◆ Problem statement
Transcribe only the lines from the one containing "Image resolution: width=1568" through the final line of the entries below, exactly, and exclude the pictures.

◆ Task material
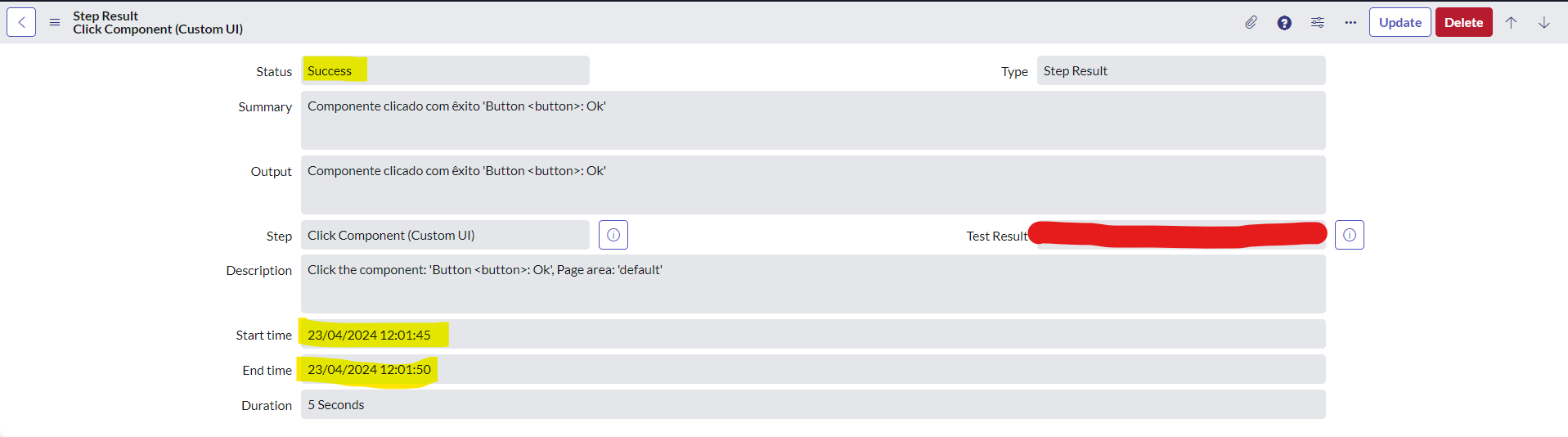Go to previous record with up arrow
Screen dimensions: 1568x437
(x=1511, y=22)
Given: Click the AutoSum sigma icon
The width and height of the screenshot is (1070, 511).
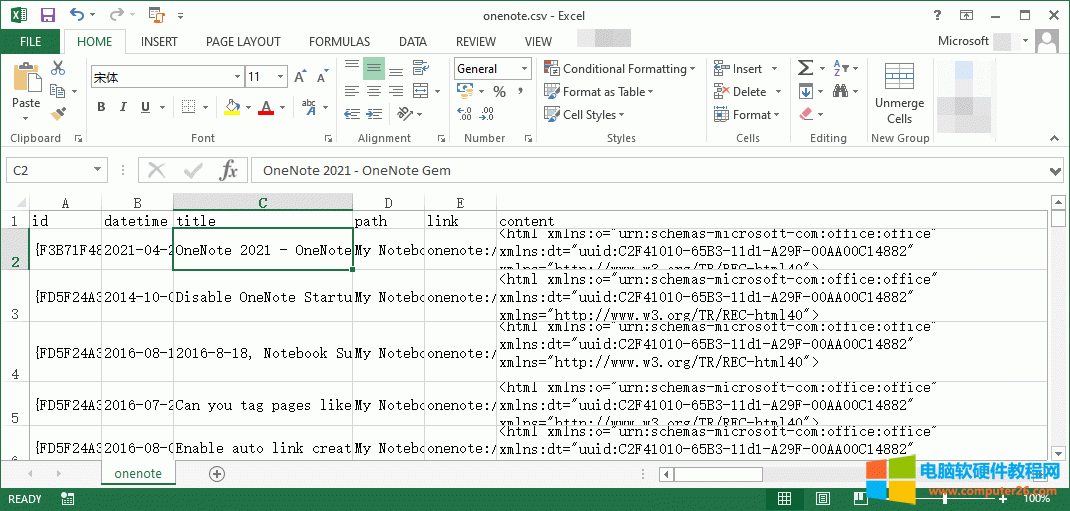Looking at the screenshot, I should point(805,68).
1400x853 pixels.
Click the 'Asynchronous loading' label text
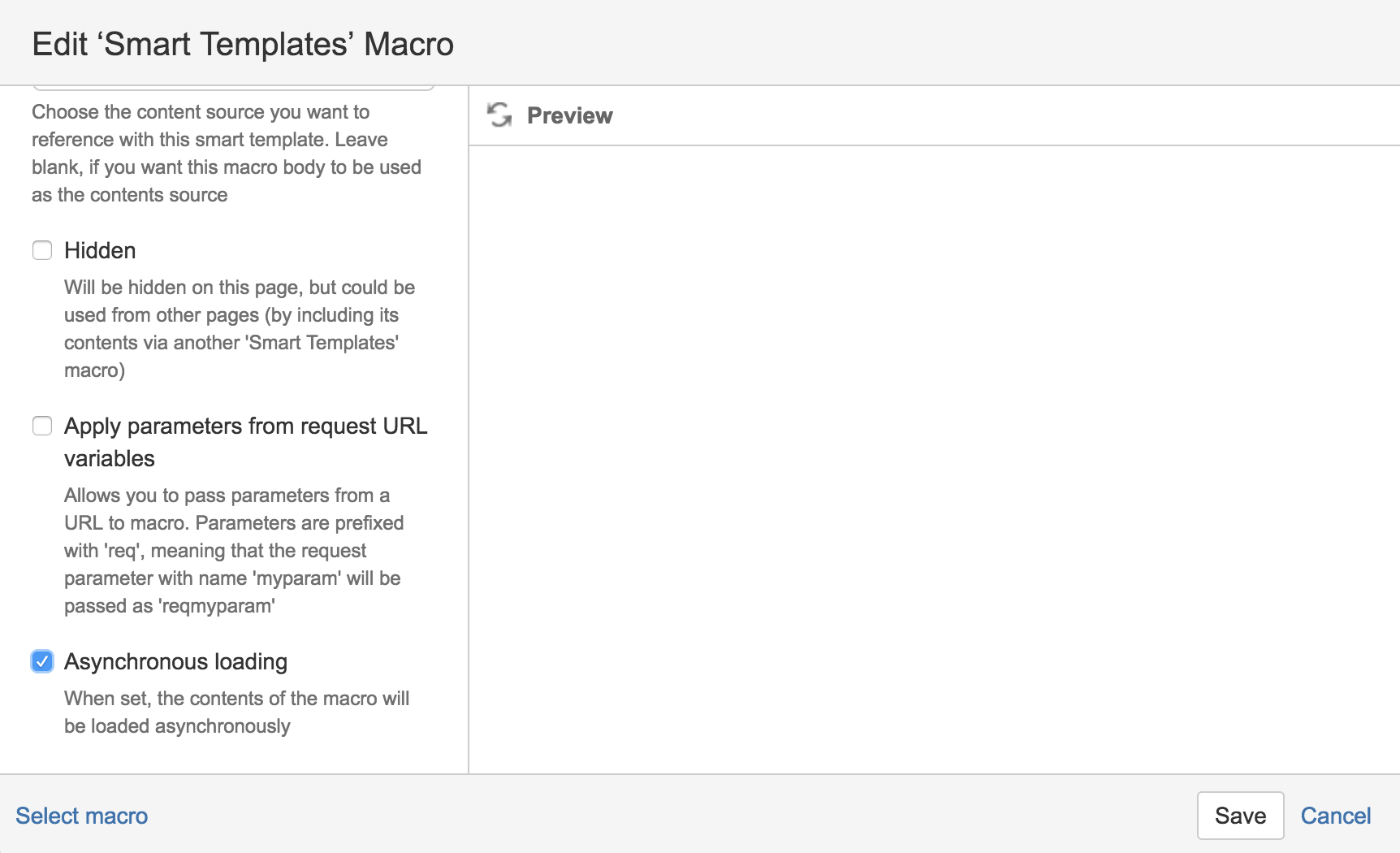tap(175, 661)
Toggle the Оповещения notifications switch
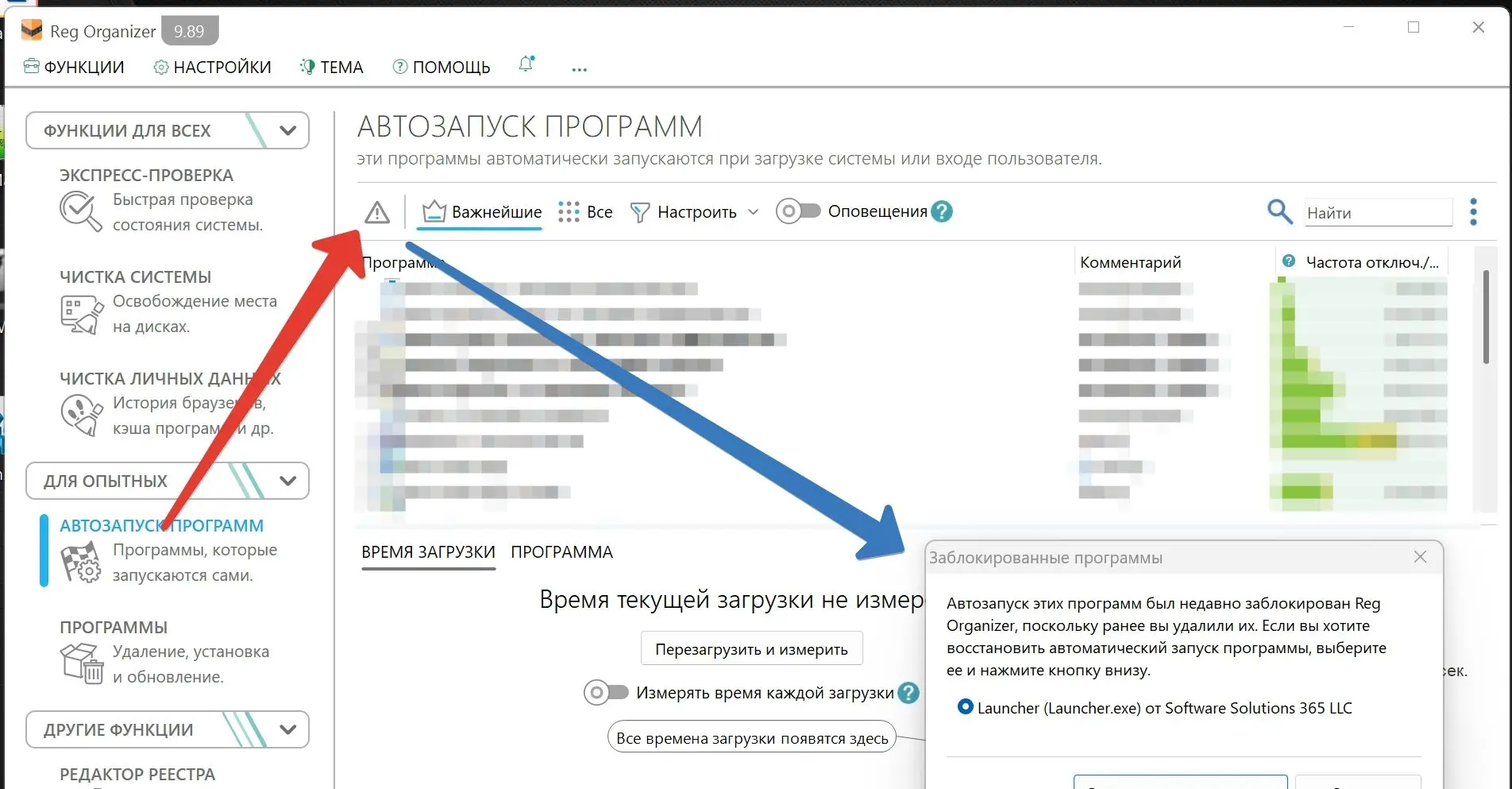The width and height of the screenshot is (1512, 789). click(797, 211)
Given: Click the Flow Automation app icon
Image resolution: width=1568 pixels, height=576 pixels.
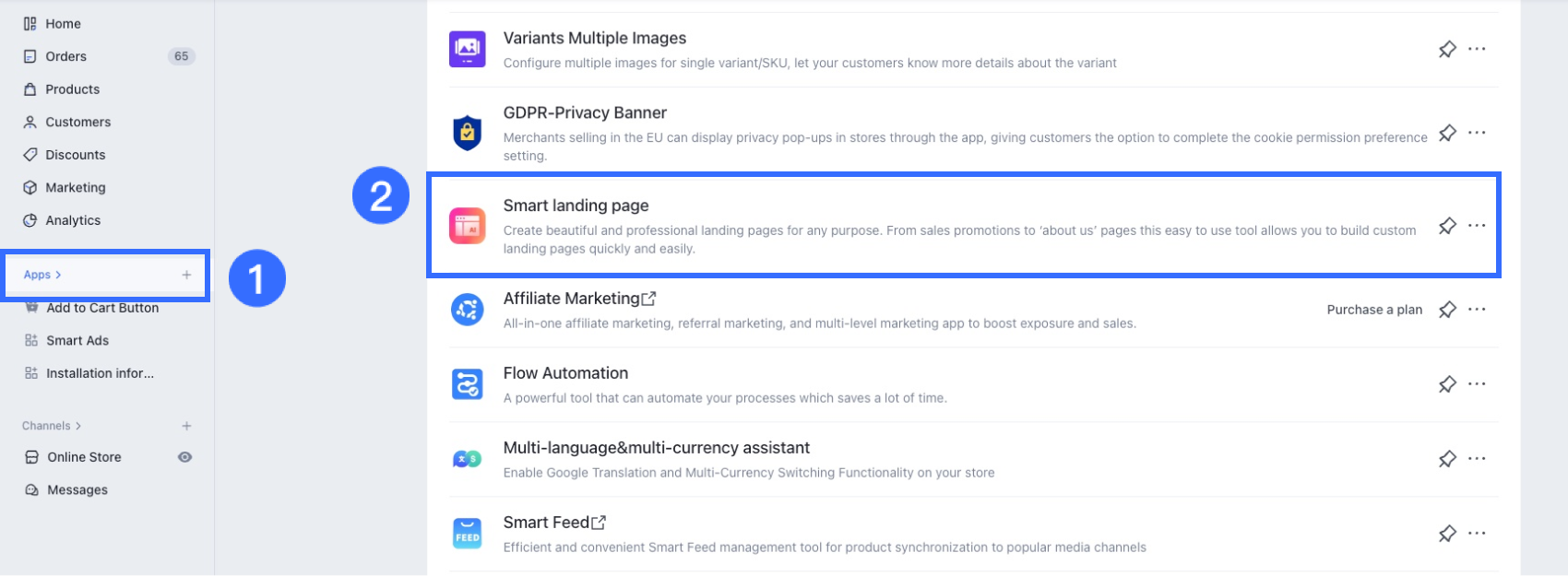Looking at the screenshot, I should pos(467,384).
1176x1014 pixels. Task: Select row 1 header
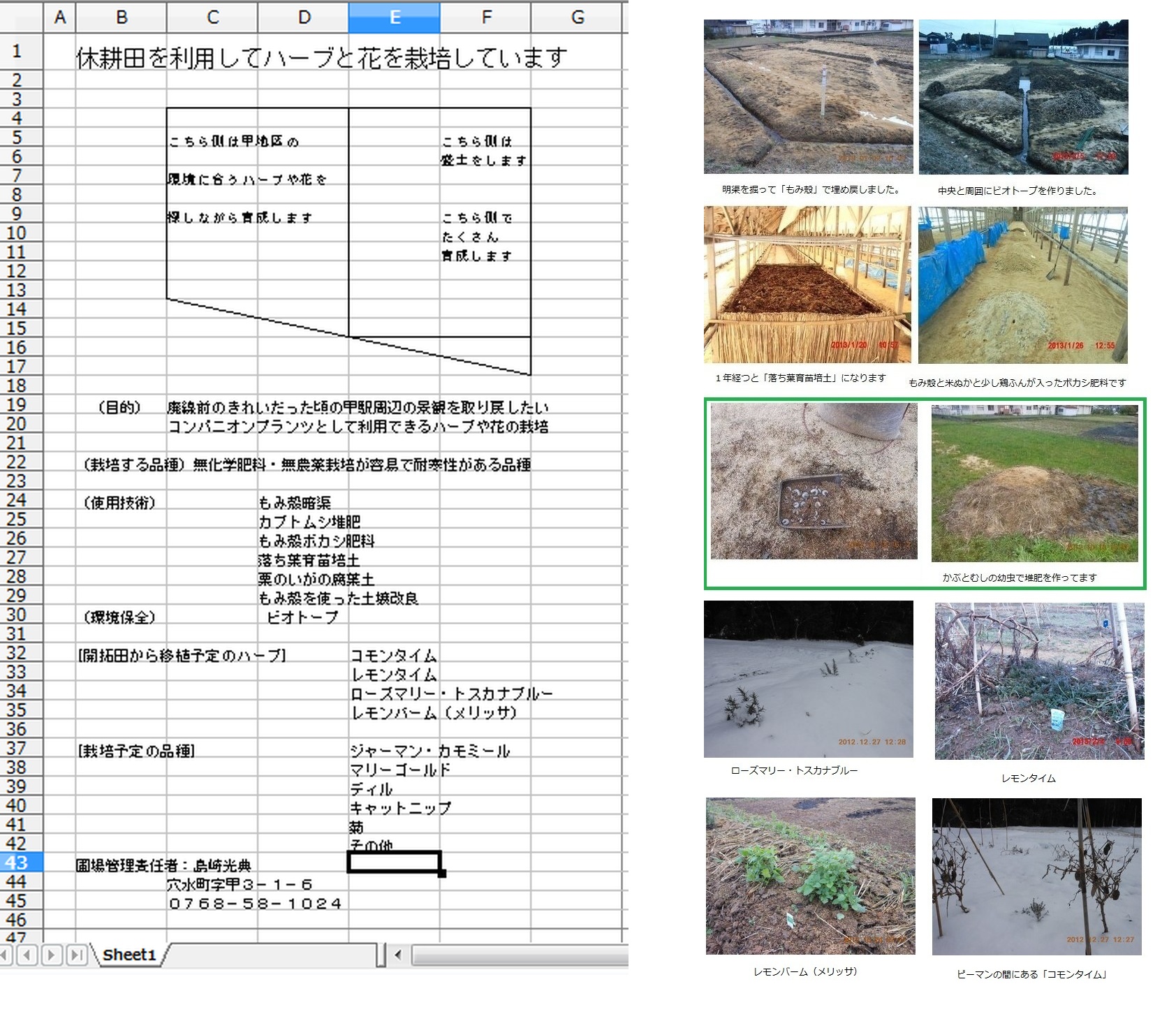coord(17,51)
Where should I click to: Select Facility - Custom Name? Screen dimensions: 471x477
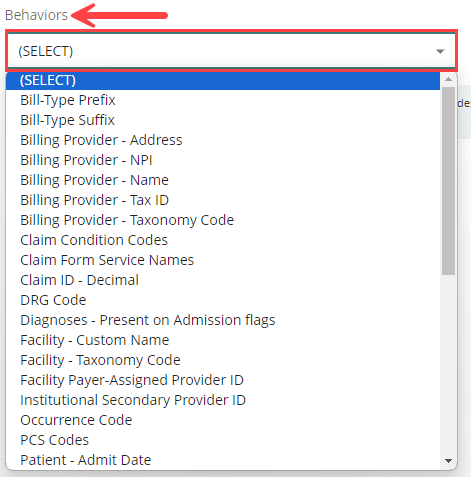(x=223, y=340)
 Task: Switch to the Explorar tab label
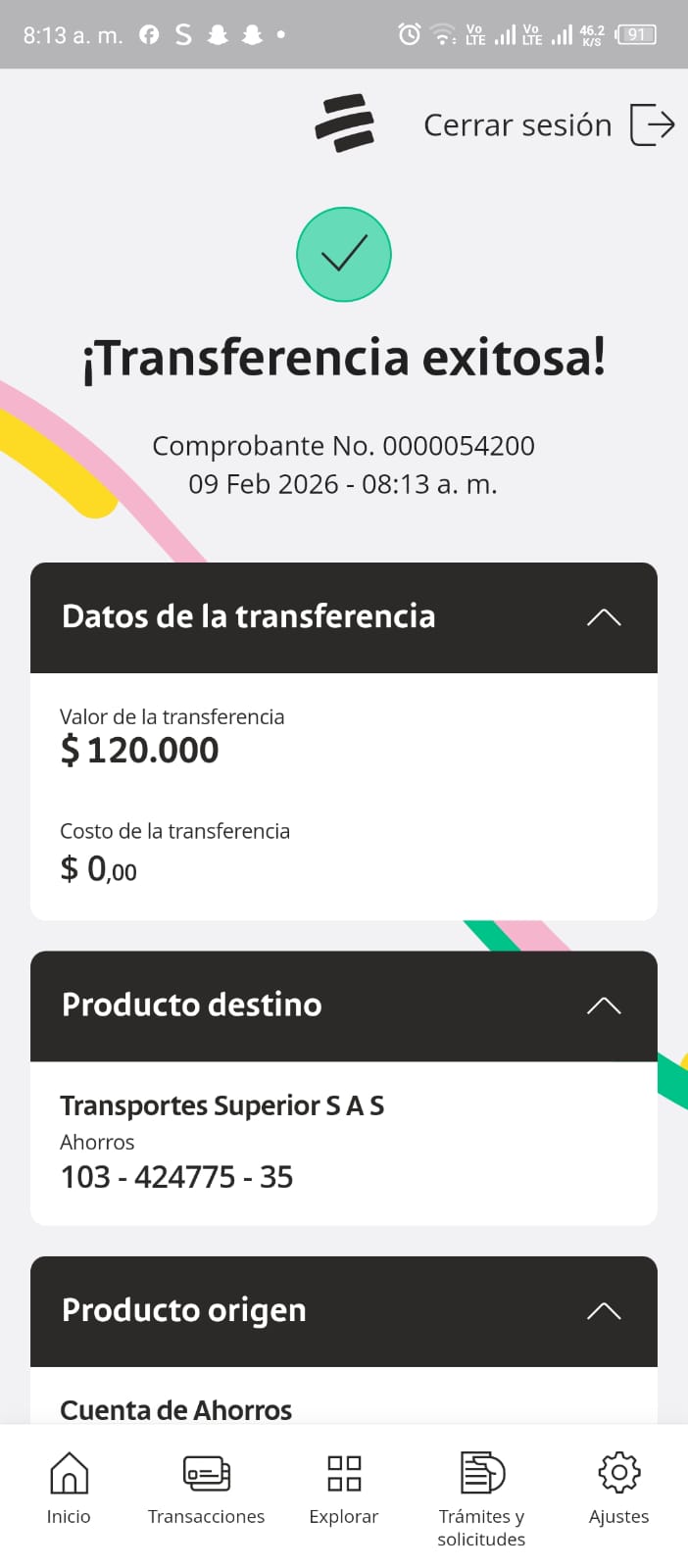(x=344, y=1516)
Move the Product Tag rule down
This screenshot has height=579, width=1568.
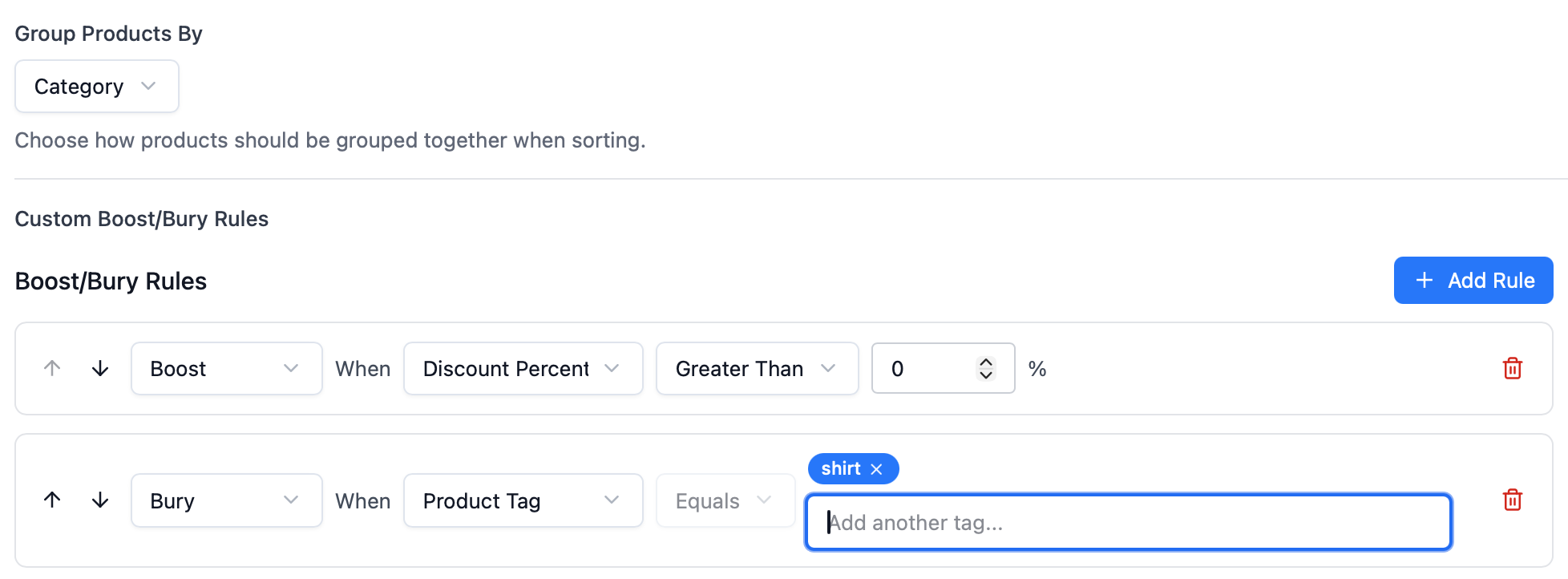pos(100,500)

◆ Written reply
Image resolution: width=1568 pixels, height=576 pixels.
Looking at the screenshot, I should pos(467,384).
1176x1014 pixels. Task: Select row 1 header
coord(17,51)
Where should I click to: Select Facility - Custom Name? Screen dimensions: 471x477
(x=223, y=340)
 Task: Switch to the Explorar tab label
(x=344, y=1516)
Move the Product Tag rule down
This screenshot has height=579, width=1568.
pos(100,500)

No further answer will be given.